• **Kutipan**:
JAKARTA – Komisi Pemberantasan Korupsi (KPK) kembali mengungkap praktik korupsi yang melibatkan kepala daerah. Kali ini, Gubernur Riau Abdul Wahid diduga kuat meminta uang ‘jatah preman’ senilai Rp7 miliar dari penambahan anggaran tahun 2025 yang dialokasikan ke UPT Jalan dan Jembatan Wilayah I hingga VI di bawah Dinas Pekerjaan Umum, Penataan Ruang, Perumahan, Kawasan Permukiman dan Pertanahan (PUPR PKPP) Provinsi Riau. Permintaan jatah tersebut mencuat sebagai bagian dari praktik pemerasan usai kenaikan anggaran proyek infrastruktur senilai Rp106 miliar, dari sebelumnya Rp71,6 miliar menjadi Rp177,4 miliar.
Wakil Ketua KPK Johanis Tanak memaparkan kepada publik bahwa skema ini terungkap setelah KPK menyelidiki adanya komunikasi antara pejabat dinas dan kepala daerah terkait pembagian fee proyek. Perkara bermula saat Ferry Yunanda, yang menjabat sebagai Sekretaris Dinas PUPR PKPP Riau, menggelar pertemuan informal dengan enam kepala UPT Wilayah I hingga VI di sebuah kafe pada Mei 2025. Pertemuan tersebut membahas fee atau uang pelicin yang akan disisihkan dari anggaran proyek untuk diserahkan ke pimpinan daerah. Dalam diskusi itu, disepakati bahwa jatah fee untuk Abdul Wahid sebesar 2,5 persen.

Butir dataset
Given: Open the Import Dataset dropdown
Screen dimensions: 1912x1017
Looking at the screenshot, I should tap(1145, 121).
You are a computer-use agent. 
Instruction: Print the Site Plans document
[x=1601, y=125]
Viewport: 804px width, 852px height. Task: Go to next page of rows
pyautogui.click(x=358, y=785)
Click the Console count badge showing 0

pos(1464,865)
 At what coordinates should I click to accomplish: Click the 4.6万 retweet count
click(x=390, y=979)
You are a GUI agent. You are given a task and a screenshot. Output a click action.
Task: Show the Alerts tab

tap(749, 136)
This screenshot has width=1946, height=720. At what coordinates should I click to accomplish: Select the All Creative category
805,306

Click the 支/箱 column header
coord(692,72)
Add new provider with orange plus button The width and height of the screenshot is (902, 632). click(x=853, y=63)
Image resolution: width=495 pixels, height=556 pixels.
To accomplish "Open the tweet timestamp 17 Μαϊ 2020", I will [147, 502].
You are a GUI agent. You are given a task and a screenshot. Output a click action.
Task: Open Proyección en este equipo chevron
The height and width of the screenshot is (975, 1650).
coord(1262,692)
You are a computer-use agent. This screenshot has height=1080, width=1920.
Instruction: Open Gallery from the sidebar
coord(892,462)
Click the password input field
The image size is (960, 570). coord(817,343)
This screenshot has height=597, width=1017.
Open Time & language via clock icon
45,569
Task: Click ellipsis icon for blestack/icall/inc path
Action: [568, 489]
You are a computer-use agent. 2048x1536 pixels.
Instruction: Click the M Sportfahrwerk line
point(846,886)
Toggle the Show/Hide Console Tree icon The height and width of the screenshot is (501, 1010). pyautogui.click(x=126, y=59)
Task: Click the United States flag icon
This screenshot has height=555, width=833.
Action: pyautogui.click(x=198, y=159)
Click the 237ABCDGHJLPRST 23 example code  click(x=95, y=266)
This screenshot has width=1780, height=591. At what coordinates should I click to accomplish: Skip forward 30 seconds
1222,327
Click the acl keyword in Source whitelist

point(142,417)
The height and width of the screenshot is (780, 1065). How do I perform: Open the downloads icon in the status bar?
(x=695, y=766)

• **Instruksi Latihan**: Tuliskan ulang secara persis bagian kutipan tentang dugaan korupsi Gubernur Riau, mulai dari "JAKARTA – Komisi" hingga dan termasuk "menjadi Rp177,4 miliar.".

• **Jawaban Latihan**:
JAKARTA – Komisi Pemberantasan Korupsi (KPK) kembali mengungkap praktik korupsi yang melibatkan kepala daerah. Kali ini, Gubernur Riau Abdul Wahid diduga kuat meminta uang ‘jatah preman’ senilai Rp7 miliar dari penambahan anggaran tahun 2025 yang dialokasikan ke UPT Jalan dan Jembatan Wilayah I hingga VI di bawah Dinas Pekerjaan Umum, Penataan Ruang, Perumahan, Kawasan Permukiman dan Pertanahan (PUPR PKPP) Provinsi Riau. Permintaan jatah tersebut mencuat sebagai bagian dari praktik pemerasan usai kenaikan anggaran proyek infrastruktur senilai Rp106 miliar, dari sebelumnya Rp71,6 miliar menjadi Rp177,4 miliar.